The Environment Agency is to begin using new powers to impose civil sanctions on those found guilty of breaching environmental laws, writes Paul Verrico of Eversheds.

The powers were granted to the regulator last year under the Environmental Civil Sanctions (England) Order 2010 and came into force yesterday (4 January). They will be used to prosecute offenders in cases where the sanctions imposed will result in the damage caused being repaired, and to punish offenders who have generally good compliance records.

The Environment Agency retains the ability to prosecute the most serious offences and serial offenders, as before.

The six new sanctions that it will be able to impose are:

  • Fixed Monetary Penalty – A low-level fine (£100 for an individual and £300 for a corporate body), which can be imposed for certain specified offences; 
  • Variable Monetary Penalty – This can be imposed for more serious offences. The penalty must be proportionate to the offence and must not exceed £250,000 (or the level of fine that could be imposed by the courts, whichever is lower);
  • Compliance Notice – A written notice, which requires the offender to comply with the law within a specified period of time;
  • Restoration Notice – A written notice, which requires the offender to take steps, within a specified timeframe, to restore, as far as is possible, land damaged as a result of a breach of environmental law;
  • Stop Notice – A written notice, which prohibits the offender from carrying out an activity that is causing, or which is at significant risk of causing, serious harm to human health, or to the environment; and
  • Enforcement Undertaking – Where an offender makes an offer to take steps that would make amends for its non-compliance with environmental law and prevent the non-compliance from continuing, or reoccurring, the Environment Agency will be able to accept a written undertaking from the offender that it will take such steps. The written undertaking will be binding.

The sanctions may be imposed for offences committed in England after 6 April 2010 but they will not apply to all environmental offences. Initially, they will mostly be used in the hazardous-waste, water-resources and packaging-waste sectors, although it is expected that they will be used more widely in the future. (A list of the offences to which each sanction applies can be found in schedule 5 of the Environmental Civil Sanctions (England) Order 2010.)

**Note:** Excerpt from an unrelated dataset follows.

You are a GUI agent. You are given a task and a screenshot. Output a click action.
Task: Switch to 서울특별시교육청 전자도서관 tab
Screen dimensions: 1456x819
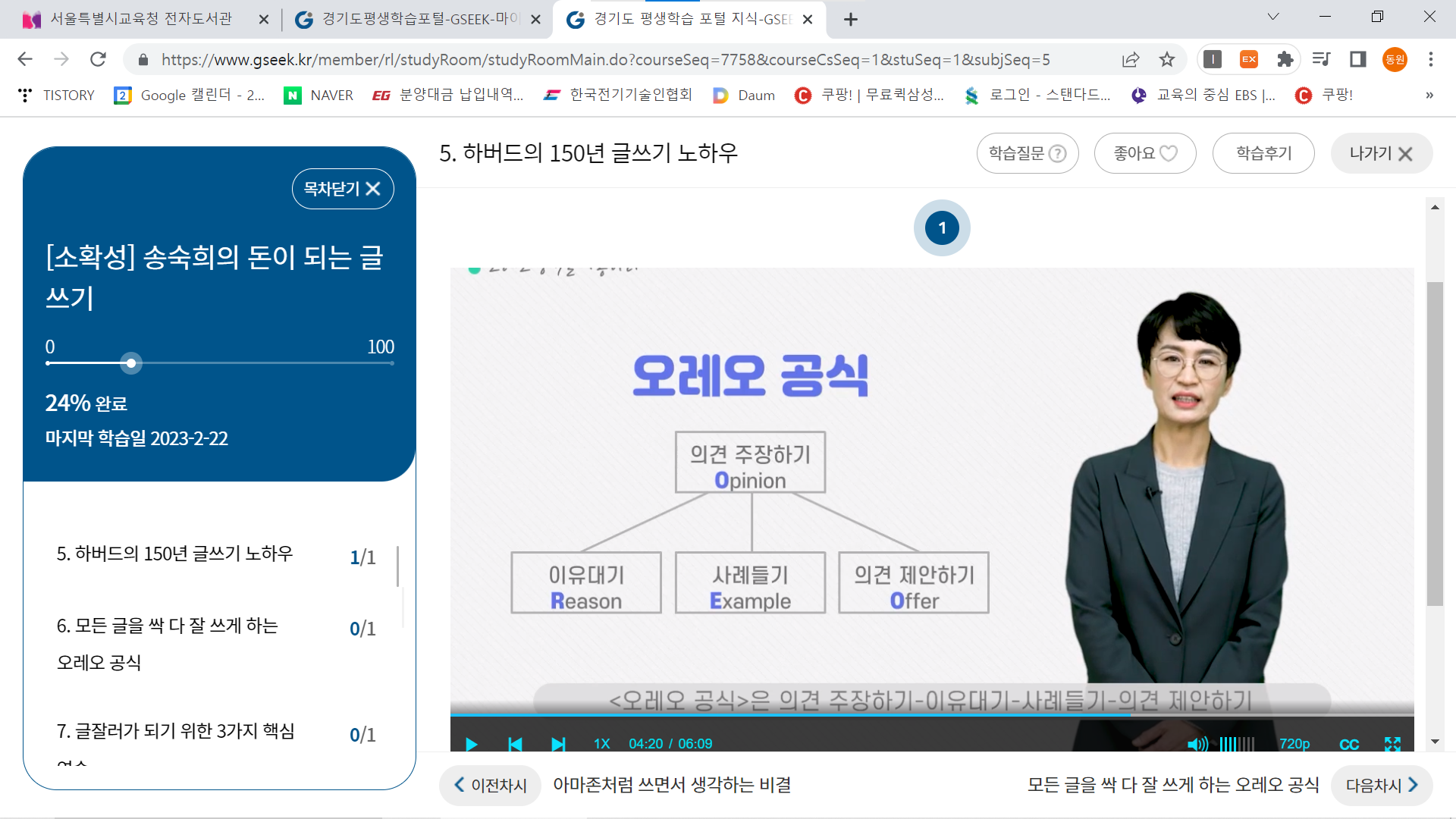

The standard of proof for the civil sanctions is the same as that for criminal offences: the Environment Agency must be satisfied beyond reasonable doubt that the person has committed the offence. (The only exception to this rule is for Stop Notices, where the standard of proof is “reasonable belief”. Where a person or company fails to comply with a sanction imposed on them, they can be prosecuted for the original offence.

The new sanctions should mean fewer cases being taken to court, as the Environment Agency will be able to deal with the breaches more efficiently and cost-effectively through the new regime. However, they could also lead to more enforcement activity for low-level breaches because of the new options available to officers. 

The Agency cannot use its new powers in areas where there is a co-regulator, such as the HSE, or local authorities. This is likely to be reviewed once the new sanctions have had time to bed in.

The HSE decided in 2008 not to apply for the new sanctions after concluding there was no ‘enforcement gap’ in health and safety regulation, either for itself or for local authorities.